**WHAT YOU NEED TO DO:**
Switch "sidebar" to "side panel" in the listing lines starting at the beginning of the listing and ending at the line that contains "[x=165, y=214]". Write out only those lines again, with everything else unchanged.

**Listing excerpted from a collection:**
• • • • •

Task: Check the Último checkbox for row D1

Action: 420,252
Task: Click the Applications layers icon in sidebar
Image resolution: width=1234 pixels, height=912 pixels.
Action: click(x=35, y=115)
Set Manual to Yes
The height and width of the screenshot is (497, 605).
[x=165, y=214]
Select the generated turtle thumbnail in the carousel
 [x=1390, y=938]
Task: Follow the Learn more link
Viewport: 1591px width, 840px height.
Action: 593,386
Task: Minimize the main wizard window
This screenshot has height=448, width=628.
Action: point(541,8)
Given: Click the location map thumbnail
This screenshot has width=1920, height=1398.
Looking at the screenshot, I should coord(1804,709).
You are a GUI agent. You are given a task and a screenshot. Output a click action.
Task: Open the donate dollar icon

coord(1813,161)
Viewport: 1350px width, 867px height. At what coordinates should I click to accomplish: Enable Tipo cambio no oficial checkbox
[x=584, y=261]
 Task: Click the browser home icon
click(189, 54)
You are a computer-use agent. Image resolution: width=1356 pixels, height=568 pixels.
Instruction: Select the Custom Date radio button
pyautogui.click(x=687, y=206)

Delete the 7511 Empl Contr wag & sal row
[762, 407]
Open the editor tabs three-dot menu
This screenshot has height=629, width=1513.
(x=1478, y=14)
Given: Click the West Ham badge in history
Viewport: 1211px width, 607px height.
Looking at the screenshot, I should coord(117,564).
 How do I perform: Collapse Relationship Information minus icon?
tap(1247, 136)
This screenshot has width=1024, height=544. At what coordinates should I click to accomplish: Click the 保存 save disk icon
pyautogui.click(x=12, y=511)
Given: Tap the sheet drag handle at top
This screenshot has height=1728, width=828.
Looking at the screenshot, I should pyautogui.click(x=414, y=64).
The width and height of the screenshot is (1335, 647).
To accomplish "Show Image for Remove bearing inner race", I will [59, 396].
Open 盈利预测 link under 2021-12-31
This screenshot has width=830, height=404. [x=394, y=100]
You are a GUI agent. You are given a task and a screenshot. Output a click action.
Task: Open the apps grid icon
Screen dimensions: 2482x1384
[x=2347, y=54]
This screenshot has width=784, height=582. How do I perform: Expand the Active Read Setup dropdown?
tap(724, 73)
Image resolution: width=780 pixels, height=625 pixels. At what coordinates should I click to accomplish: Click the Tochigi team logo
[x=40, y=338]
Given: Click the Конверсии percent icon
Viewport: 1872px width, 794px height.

• • • • •

**SOLVED PROBLEM:**
Task: Check the Último checkbox for row D1

Action: 420,252
Task: Click the Applications layers icon in side panel
Image resolution: width=1234 pixels, height=912 pixels.
Action: click(x=35, y=115)
Set Manual to Yes
The height and width of the screenshot is (497, 605).
[x=165, y=214]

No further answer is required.